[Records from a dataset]
□ □ □

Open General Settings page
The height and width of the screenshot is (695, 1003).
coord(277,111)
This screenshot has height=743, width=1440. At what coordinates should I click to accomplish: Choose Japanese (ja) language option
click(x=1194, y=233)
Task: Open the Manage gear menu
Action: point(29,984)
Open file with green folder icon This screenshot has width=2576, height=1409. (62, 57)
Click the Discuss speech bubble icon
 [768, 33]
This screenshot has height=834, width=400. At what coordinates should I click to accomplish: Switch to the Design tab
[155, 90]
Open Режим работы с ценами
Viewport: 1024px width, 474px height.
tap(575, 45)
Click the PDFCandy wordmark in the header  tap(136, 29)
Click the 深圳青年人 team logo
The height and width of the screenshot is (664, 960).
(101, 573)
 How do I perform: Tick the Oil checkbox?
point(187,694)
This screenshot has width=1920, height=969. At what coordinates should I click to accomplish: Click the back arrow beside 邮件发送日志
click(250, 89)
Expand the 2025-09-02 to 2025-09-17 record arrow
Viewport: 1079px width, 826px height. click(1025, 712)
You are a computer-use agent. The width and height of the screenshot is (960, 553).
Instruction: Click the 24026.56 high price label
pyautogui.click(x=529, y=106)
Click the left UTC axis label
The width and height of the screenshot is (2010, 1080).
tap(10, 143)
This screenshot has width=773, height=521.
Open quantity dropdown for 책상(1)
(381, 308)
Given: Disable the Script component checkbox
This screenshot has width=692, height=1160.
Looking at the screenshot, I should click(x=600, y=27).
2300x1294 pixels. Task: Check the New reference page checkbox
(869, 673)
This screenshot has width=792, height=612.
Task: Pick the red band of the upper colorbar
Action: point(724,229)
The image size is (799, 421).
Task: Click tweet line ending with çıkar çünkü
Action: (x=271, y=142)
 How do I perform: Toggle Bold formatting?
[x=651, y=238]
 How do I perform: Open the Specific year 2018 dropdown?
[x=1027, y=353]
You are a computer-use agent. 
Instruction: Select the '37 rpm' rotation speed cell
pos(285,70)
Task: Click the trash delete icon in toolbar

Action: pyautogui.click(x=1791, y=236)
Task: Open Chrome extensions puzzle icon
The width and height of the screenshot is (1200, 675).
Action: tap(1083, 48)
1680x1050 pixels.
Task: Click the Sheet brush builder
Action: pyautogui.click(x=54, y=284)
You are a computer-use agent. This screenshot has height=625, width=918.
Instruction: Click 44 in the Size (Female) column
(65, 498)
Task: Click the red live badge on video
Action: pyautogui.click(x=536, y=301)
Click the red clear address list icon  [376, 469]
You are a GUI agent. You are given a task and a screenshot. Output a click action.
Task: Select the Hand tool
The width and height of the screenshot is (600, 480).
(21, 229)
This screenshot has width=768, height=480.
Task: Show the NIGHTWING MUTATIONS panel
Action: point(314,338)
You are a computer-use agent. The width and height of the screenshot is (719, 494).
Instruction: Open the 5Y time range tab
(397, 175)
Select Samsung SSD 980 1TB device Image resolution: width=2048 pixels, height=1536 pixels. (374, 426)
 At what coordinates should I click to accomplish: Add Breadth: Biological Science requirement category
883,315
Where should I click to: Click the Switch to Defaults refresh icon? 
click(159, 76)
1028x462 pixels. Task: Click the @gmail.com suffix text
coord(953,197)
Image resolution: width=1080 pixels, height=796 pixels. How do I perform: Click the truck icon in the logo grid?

□ □ □

_SET EXERCISE_. Retype the lines of the records above, from the line containing "Task: Open Chrome extensions puzzle icon" through the line containing "Click the red clear", both included.

_RESPONSE_.
Task: Open Chrome extensions puzzle icon
The width and height of the screenshot is (1200, 675).
Action: tap(1083, 48)
1680x1050 pixels.
Task: Click the Sheet brush builder
Action: pyautogui.click(x=54, y=284)
You are a computer-use agent. This screenshot has height=625, width=918.
Instruction: Click 44 in the Size (Female) column
(65, 498)
Task: Click the red live badge on video
Action: pyautogui.click(x=536, y=301)
Click the red clear address list icon  [376, 469]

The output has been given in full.